-- Entries on target coordinates --
════════

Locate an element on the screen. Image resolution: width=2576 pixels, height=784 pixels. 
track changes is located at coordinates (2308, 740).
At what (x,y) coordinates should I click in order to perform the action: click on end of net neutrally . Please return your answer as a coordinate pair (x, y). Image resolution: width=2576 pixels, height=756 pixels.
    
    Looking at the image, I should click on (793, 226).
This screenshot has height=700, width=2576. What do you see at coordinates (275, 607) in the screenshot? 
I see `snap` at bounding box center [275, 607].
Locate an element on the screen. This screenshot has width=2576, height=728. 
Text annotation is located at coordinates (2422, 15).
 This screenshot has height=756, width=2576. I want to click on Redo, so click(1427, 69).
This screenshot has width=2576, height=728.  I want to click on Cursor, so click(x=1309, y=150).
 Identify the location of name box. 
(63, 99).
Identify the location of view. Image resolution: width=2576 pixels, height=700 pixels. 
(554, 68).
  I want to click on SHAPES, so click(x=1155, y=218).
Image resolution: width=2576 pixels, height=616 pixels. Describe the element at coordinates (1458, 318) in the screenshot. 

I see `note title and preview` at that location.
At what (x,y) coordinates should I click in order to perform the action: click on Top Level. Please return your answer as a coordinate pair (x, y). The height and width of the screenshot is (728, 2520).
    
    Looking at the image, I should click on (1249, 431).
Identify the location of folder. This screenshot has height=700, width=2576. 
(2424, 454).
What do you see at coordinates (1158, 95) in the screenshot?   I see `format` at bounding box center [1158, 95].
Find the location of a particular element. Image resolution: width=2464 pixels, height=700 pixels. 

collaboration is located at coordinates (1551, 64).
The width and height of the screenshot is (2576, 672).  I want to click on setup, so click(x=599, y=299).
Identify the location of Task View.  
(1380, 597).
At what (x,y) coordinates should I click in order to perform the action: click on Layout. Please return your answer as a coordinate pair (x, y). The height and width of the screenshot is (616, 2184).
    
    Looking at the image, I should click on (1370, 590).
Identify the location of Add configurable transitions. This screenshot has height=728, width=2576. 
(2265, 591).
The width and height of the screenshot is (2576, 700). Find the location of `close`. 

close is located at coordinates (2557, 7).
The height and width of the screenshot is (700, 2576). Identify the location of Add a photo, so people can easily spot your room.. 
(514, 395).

════════

-- STATED TASK --
Rename "Identify the location of" to "Point out the position of" everywhere in the data above and reproduce it with everything else unchanged.

-- PROBLEM SOLUTION --
Locate an element on the screen. Image resolution: width=2576 pixels, height=784 pixels. 
track changes is located at coordinates (2308, 740).
At what (x,y) coordinates should I click in order to perform the action: click on end of net neutrally . Please return your answer as a coordinate pair (x, y). Image resolution: width=2576 pixels, height=756 pixels.
    
    Looking at the image, I should click on (793, 226).
This screenshot has height=700, width=2576. What do you see at coordinates (275, 607) in the screenshot? 
I see `snap` at bounding box center [275, 607].
Locate an element on the screen. This screenshot has width=2576, height=728. 
Text annotation is located at coordinates (2422, 15).
 This screenshot has height=756, width=2576. I want to click on Redo, so click(1427, 69).
This screenshot has width=2576, height=728.  I want to click on Cursor, so click(x=1309, y=150).
 Point out the position of name box. 
(63, 99).
Point out the position of view. Image resolution: width=2576 pixels, height=700 pixels. 
(554, 68).
  I want to click on SHAPES, so click(x=1155, y=218).
Image resolution: width=2576 pixels, height=616 pixels. Describe the element at coordinates (1458, 318) in the screenshot. 

I see `note title and preview` at that location.
At what (x,y) coordinates should I click in order to perform the action: click on Top Level. Please return your answer as a coordinate pair (x, y). The height and width of the screenshot is (728, 2520).
    
    Looking at the image, I should click on (1249, 431).
Point out the position of folder. This screenshot has height=700, width=2576. 
(2424, 454).
What do you see at coordinates (1158, 95) in the screenshot?   I see `format` at bounding box center [1158, 95].
Find the location of a particular element. Image resolution: width=2464 pixels, height=700 pixels. 

collaboration is located at coordinates (1551, 64).
The width and height of the screenshot is (2576, 672).  I want to click on setup, so click(x=599, y=299).
Point out the position of Task View.  
(1380, 597).
At what (x,y) coordinates should I click in order to perform the action: click on Layout. Please return your answer as a coordinate pair (x, y). The height and width of the screenshot is (616, 2184).
    
    Looking at the image, I should click on (1370, 590).
Point out the position of Add configurable transitions. This screenshot has height=728, width=2576. 
(2265, 591).
The width and height of the screenshot is (2576, 700). Find the location of `close`. 

close is located at coordinates (2557, 7).
The height and width of the screenshot is (700, 2576). Point out the position of Add a photo, so people can easily spot your room.. 
(514, 395).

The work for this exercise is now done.